→ WORK INSTRUCTION:
Look through the records below and copy each line that includes the word "will".

→ EXCERPTED DATA:
###

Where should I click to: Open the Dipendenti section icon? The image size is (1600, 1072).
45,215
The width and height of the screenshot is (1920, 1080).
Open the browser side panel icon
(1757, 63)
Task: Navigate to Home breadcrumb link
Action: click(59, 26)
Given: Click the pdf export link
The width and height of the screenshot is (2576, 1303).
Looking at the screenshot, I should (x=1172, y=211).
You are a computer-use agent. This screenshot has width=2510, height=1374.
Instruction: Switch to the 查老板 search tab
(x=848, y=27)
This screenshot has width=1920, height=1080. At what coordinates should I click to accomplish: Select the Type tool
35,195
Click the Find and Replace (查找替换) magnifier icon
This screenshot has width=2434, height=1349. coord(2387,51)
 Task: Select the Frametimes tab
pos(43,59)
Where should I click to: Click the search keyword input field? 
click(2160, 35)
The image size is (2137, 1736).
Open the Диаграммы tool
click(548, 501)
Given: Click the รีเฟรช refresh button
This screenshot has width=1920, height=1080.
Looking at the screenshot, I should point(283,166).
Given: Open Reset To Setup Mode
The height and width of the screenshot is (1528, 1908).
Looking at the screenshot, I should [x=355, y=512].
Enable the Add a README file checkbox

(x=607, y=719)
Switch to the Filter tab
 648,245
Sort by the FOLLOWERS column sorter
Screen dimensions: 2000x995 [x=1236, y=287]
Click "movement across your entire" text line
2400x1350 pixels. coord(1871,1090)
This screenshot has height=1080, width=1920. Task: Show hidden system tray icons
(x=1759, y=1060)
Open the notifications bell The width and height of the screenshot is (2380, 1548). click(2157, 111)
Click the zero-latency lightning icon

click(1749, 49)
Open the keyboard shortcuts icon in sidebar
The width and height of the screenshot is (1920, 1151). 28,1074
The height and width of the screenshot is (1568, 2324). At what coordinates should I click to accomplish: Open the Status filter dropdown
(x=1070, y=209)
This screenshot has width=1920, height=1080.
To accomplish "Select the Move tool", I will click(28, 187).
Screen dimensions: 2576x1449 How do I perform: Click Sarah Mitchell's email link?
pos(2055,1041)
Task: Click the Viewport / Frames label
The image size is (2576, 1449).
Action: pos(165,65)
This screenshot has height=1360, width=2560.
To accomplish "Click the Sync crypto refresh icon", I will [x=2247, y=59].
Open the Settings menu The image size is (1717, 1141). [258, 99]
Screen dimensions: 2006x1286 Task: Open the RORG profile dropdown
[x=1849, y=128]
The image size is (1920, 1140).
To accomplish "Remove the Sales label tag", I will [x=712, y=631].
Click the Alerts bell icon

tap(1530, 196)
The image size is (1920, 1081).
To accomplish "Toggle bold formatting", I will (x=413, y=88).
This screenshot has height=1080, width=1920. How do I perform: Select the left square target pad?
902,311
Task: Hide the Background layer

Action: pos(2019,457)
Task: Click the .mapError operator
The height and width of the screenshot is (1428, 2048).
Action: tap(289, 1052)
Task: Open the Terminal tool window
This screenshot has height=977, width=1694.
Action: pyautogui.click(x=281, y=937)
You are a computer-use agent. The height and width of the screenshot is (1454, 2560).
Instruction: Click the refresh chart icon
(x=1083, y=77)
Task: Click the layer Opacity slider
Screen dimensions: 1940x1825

###

→ TASK RESULT:
To accomplish "Select the Move tool", I will click(28, 187).
To accomplish "Click the Sync crypto refresh icon", I will [x=2247, y=59].
To accomplish "Remove the Sales label tag", I will [x=712, y=631].
To accomplish "Toggle bold formatting", I will (x=413, y=88).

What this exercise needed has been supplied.